Mais pourtant, si vous avez fait médecine, c’était bien pour vous occuper de femmes et d’hommes

Quand j’ai choisi de faire médecine, c’était évidemment pour soigner mes semblables. Mais au fil des années, je me suis rendu compte qu’il était vain de vouloir le faire en détruisant la biodiversité qui nous entourait. J’ai compris que la féminisation des poissons, l’extermination des renards ou encore la déforestation pouvaient avoir un impact sur la santé humaine! Parce que tout est interconnecté, parce que « l’homme n’est justement pas un empire dans un empire ».

Quel regard avez-vous sur votre pratique quotidienne de la médecine

Les antibiotiques utilisés de façon massive pendant des années ont entrainé l’essor de celles que l’on nomme les « bactéries résistantes ». Mais on peut aussi parler du problème des médicaments dans l’eau. Rejetés via l’urine ou les excréments des personnes ou des animaux d’élevage les consommant, ils polluent l’eau que l’on boit.

Mais qu’est-ce que le citoyen peut y faire… Faudrait-il que nous arrêtions de prendre les médicaments qu’on nous prescrit pour ne pas polluer 

C’est là le problème. Qui est responsable ? En tant que patient, vous souhaitez guérir et vous prenez ce que l’on vous prescrit et c’est bien légitime. En tant que médecins, lorsqu’on prescrit, on calcule le coût bénéfice-risque par rapport à l’intérêt du patient – ce qui est déjà assez compliqué-, pas par rapport à la société dans sa globalité. La difficulté vient du fait que nous pensons un problème global. Seul, je me sens impuissant, voire même inutile, face à l’importance des enjeux. Pourtant, si tout le monde se résigne, rien ne change. Si les esclaves, si les défenseurs des droits de l’enfant, si les femmes s’étaient résignés, rien n’aurait changé !

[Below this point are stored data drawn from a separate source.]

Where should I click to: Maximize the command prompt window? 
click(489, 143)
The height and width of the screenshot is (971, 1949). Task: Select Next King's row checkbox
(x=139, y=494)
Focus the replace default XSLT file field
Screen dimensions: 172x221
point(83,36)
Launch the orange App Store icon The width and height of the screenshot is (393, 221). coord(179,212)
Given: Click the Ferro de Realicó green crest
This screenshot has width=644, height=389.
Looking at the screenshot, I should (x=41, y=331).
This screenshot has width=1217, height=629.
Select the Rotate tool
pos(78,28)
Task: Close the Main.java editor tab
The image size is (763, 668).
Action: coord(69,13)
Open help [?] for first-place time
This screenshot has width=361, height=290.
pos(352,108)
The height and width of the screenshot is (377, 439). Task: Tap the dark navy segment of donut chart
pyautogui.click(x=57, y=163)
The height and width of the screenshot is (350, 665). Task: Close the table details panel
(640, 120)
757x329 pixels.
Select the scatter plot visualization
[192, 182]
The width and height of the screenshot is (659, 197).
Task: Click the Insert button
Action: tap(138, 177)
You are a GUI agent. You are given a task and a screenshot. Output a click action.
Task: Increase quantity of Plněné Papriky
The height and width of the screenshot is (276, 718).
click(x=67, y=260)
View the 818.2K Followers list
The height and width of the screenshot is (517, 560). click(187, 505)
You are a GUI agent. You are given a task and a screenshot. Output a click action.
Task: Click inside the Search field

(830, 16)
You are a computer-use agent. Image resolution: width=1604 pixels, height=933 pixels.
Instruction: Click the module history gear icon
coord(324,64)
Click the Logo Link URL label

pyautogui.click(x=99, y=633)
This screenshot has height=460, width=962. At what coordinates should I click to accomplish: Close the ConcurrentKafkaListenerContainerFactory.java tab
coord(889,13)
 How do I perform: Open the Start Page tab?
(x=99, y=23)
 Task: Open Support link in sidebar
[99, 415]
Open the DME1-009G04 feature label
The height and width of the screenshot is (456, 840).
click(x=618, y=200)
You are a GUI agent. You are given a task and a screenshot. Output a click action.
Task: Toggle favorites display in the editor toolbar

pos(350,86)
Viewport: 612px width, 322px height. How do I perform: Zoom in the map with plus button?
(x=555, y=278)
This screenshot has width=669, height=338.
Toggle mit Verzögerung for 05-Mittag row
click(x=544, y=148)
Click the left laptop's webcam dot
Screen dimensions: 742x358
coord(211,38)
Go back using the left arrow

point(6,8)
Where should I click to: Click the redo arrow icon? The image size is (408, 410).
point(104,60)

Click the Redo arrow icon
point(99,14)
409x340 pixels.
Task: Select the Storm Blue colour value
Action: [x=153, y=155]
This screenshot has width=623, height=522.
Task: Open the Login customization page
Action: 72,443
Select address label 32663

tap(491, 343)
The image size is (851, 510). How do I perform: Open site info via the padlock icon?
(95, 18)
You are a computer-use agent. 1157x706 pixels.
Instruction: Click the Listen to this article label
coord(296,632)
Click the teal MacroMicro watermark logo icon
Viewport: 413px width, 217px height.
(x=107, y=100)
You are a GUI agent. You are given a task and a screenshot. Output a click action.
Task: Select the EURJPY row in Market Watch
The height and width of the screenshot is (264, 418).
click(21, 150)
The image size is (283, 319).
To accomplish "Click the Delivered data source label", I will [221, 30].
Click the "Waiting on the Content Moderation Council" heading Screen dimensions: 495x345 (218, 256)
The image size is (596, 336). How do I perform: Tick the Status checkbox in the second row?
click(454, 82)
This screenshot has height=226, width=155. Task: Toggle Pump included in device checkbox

Bon d’accord… Mais concrètement

Chacun à notre échelle, nous pouvons agir pour la biodiversité, pour l’environnement, même s’il est évident que la solution ne peut être que collective. En ce qui concerne l’impact de nos pratiques médicales par exemple, le Gouvernement suédois a édité un petit guide pour les médecins afin qu’ils puissent prescrire en ayant conscience de l’impact des médicaments sur l’environnement. …. La santé du ver de terre peut avoir un impact sur celle de l’homme. Aucun être vivant n’est négligeable. Il est donc capital de s’armer pour défendre la biodiversité: investir dans la recherche, former nos décideurs politiques afin qu’ils décident d’une politique préservant la biodiversité et la santé, mais aussi, informer le plus largement possible pour une prise de conscience globale de l’impact de nos actions locales.